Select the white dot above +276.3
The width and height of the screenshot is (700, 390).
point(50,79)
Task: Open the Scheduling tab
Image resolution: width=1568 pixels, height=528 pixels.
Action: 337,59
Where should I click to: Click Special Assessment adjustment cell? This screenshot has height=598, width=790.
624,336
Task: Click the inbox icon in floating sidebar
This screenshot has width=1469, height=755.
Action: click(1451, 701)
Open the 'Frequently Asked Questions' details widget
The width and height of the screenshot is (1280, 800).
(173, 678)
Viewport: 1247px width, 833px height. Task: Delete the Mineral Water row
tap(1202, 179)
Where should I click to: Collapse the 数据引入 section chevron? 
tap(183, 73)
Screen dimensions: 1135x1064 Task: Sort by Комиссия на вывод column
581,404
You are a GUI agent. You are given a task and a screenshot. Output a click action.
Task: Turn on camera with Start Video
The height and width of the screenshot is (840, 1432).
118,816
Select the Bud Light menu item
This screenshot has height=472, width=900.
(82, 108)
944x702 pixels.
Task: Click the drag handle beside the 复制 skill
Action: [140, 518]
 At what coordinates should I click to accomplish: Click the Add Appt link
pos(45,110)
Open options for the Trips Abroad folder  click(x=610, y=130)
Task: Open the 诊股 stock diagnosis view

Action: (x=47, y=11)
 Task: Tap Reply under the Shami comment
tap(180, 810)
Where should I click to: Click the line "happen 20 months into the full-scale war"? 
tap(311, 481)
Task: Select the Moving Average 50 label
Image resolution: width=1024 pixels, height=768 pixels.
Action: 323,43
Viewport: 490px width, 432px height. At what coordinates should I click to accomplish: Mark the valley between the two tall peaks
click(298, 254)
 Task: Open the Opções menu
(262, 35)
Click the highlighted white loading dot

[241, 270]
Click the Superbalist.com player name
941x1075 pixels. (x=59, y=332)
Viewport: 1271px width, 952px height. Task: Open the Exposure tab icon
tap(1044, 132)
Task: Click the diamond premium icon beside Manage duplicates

**Exercise:** Go through the listing above and copy each line where the string "Select" appears.

**The completed task:**
Select the white dot above +276.3
Select the Bud Light menu item
Task: Select the Moving Average 50 label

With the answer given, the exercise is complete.